-- PROBLEM STATEMENT --
Give back, exactly and with nothing else, the lines running from the one that contains "Task: Toggle the OpenCL checkbox" to the end of the entries below; do not include pictures.

-- Dataset items --
○ ○ ○ ○

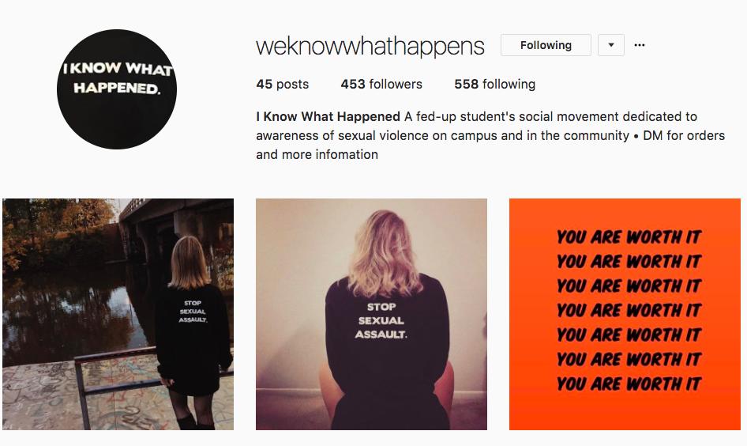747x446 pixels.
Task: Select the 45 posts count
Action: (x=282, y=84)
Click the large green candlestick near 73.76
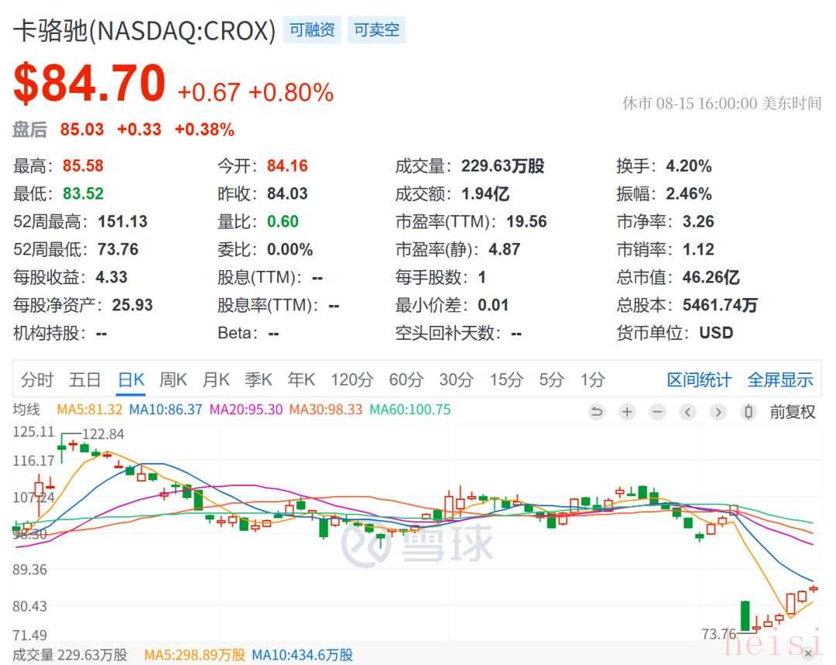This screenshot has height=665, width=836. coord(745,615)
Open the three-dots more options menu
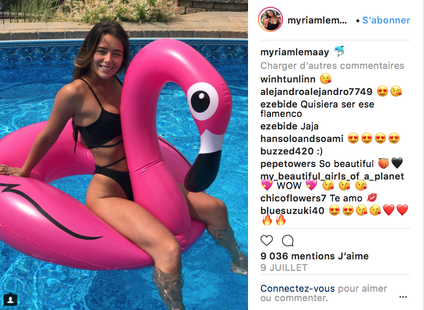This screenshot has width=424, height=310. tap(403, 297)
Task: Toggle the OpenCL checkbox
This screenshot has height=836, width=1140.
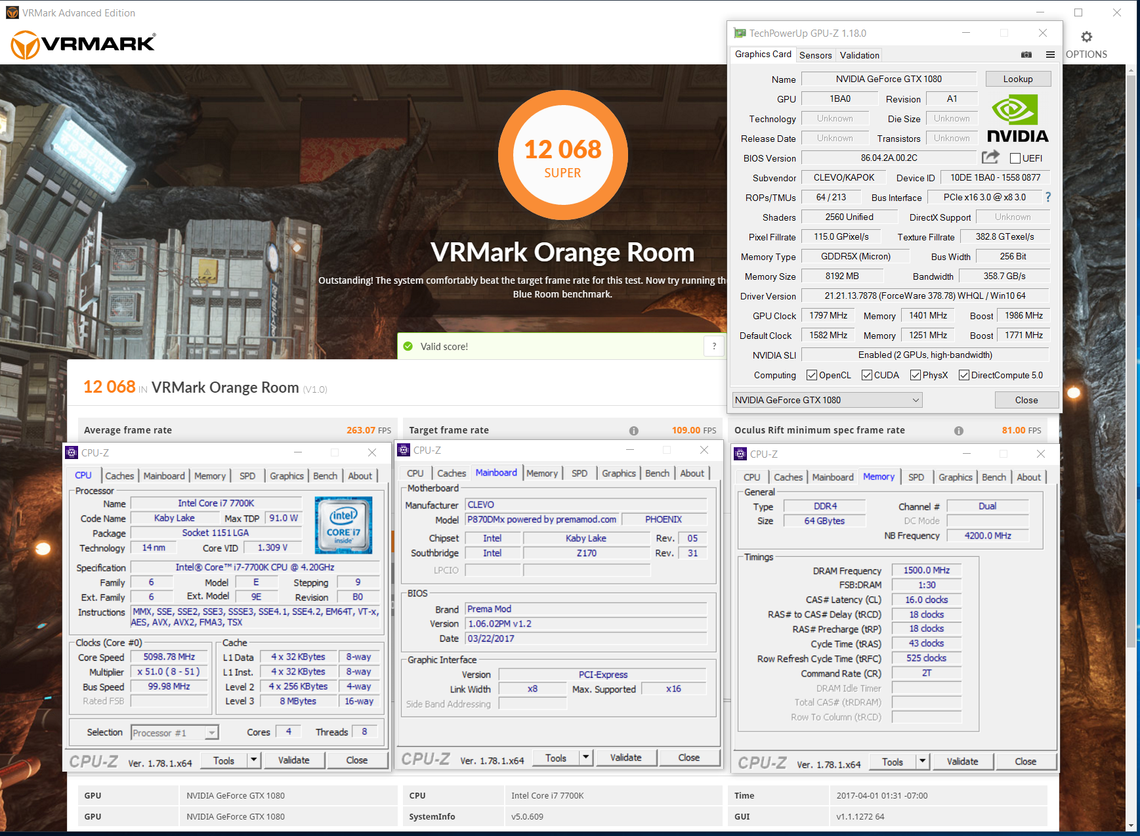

○ ○ ○ ○

-- OUTPUT --
Task: Toggle the OpenCL checkbox
This screenshot has height=836, width=1140.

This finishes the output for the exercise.